An oil services firm with a proven track record of elevating trainees to senior posts has given the Press and Journal’s Apprentice 100 campaign a major boost.

Aberdeen-headquartered Caledonian Petroleum Services (CPS) – part of Global Energy Group – has pledged to hire five promising young people as part of our recruitment drive. The company hopes to fill positions in the coming months.

Apprenticeships are the cornerstone of CPS’s operations and it currently has 46 trainee fabrication engineers on four-year training programmes, plus two people in its own accredited survey training academy.
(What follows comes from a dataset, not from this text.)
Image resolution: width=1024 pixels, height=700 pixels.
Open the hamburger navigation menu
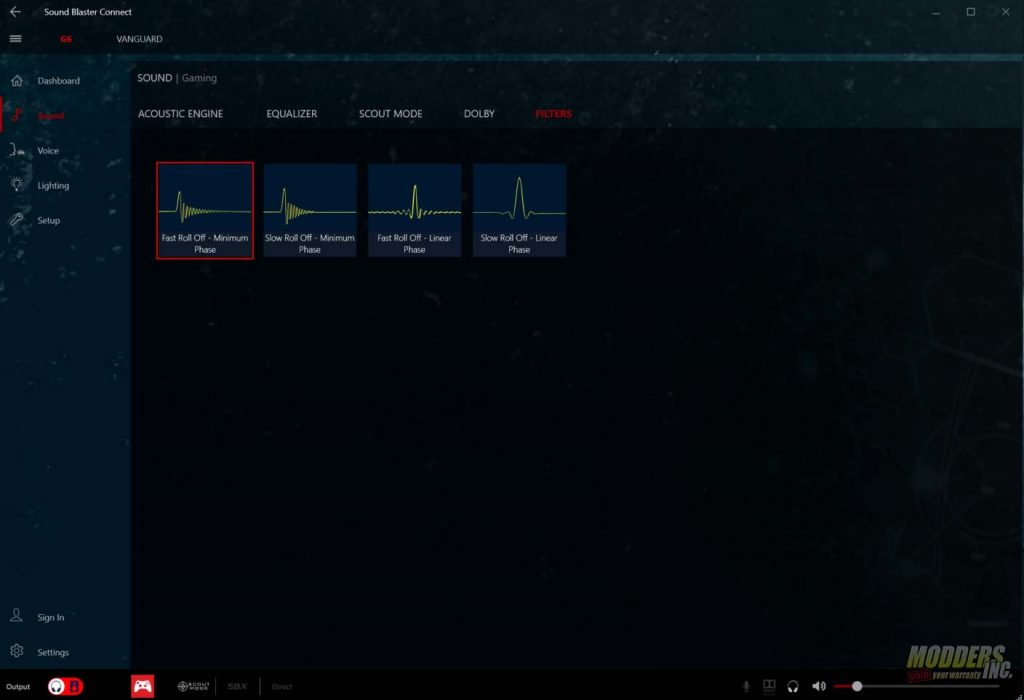tap(16, 39)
CPS managing director, Bob Steel, said: “Apprentices make up much of the lifeblood of my company.

“Eight of our senior staff started out as apprentices here and elsewhere, while probably about 100 of our Aberdeen workforce were apprentices at CPS.

“More businesses need to take on apprentices – it’s a logical move which will ultimately benefit the firms themselves, the young people and the country.”

Mr Steel, whose own career started when he became an apprentice plumbing and heating engineer aged 16, said: “My dad was so proud I had become an apprentice and he continually drummed into me the importance of the valuable skills I would learn.

“I did waver slightly when some friends got well-paid unskilled jobs in paper mills earning £35 a week – three times what I was on. But Dad correctly forecast that, four years on, my mates would still be on £35 a week while I would have completed my apprenticeship and the sky would be the limit for my earning potential.

Bob Steel with staff

“Dad was, of course, right and that good start to my working career led to the fantastic opportunity to join the oil and gas industry.”

One of the current CPS apprentices, Jeremy McCraw, said: “After two years at university doing mechanical and offshore engineering, I realised it wasn’t the ideal platform for me.

“It’s fantastic to build your qualifications up through practical experiences as the university learning style isn’t for everyone.

“We’re very fortunate as apprentices, as we’re not only able to avoid the very significant student debt that graduates will incur, but we’re actually paid whilst learning.”